First of all, revisions to the December and January job numbers meant that there were 167,000 fewer jobs added those two months than first reported. The January employment report in particular was reduced from 353,000 net new jobs to only 229,000.
Second, the unemployment rate rose from 3.7% in January to 3.9% in February. This number comes from a survey of households, which showed a 184,000 fewer people working in February as compared to January. This was the third month in a row that the number of people working has declined, opposite to what the survey of employers is saying.
The broadest measure of unemployment, which includes those workers who are working part-time because full-time jobs aren’t available, workers that have given up looking, and thus aren’t counted as unemployed, continued to rise to 7.3%. This measure was only 6.7% last July. Most of the increase has come from more workers who are taking part-time jobs because full-time ones are not being offered. This explains part of the difference between the growing job numbers and the declining number of people with jobs.
President Biden, in his state of the union address on Thursday, repeated the claims of many mainstream economists that the economy is managing a “soft landing” where job growth continues while inflation continues to cool. But talk of a “soft landing” typically peaks before a recession, so is actually a negative indicator for the future economy.

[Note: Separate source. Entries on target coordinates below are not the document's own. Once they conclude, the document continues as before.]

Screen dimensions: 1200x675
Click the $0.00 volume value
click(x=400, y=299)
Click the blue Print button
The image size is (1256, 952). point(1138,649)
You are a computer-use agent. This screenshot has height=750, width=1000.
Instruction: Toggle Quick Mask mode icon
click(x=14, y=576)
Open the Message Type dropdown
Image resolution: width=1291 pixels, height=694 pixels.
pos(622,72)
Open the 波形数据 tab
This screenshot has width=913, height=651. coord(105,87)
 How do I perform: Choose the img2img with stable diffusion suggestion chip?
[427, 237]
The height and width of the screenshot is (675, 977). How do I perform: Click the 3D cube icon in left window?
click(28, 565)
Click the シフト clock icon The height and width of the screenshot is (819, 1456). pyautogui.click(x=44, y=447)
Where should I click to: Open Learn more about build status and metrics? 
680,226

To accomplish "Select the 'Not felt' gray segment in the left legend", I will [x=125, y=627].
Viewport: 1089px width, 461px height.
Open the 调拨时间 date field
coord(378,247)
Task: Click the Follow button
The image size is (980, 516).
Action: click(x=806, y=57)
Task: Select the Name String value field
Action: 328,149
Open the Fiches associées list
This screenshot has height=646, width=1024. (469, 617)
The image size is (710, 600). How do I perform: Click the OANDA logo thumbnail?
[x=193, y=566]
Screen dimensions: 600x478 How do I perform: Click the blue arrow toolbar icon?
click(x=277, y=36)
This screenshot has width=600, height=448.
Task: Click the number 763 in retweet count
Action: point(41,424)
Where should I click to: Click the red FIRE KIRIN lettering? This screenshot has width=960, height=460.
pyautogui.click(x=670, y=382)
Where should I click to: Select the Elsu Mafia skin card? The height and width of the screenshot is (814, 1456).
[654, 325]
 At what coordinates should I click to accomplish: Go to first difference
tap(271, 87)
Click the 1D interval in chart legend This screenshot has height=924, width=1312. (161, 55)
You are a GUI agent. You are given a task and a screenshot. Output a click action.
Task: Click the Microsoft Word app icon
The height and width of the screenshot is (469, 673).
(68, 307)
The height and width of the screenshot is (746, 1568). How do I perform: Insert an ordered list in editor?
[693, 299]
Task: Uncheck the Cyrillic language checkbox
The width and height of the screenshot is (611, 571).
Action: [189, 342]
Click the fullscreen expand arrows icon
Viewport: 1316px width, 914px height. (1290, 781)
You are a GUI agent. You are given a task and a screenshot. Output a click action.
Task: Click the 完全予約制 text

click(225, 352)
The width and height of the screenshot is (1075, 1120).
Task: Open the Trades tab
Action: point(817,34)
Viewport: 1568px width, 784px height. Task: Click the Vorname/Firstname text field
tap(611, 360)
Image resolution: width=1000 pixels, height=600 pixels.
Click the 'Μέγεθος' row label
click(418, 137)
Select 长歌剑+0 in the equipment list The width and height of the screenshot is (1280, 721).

While the national news reported on the decline in the Federal Reserve’s (the U.S. central bank) favored inflation measure for January, little was said about the rest of the report. The Personal Consumption Expenditure, or PCE, index did decline in January to 2.4% higher than a year earlier, from 2.6% in December. But the income and spending figures were very weak. There was no increase in after-tax incomes after correcting for inflation. And consumer spending, adjusted for inflation, actually declined by one-tenth of one percent in January (this measure, like other government statistics, is adjusted for seasonal changes, in this case holiday spending).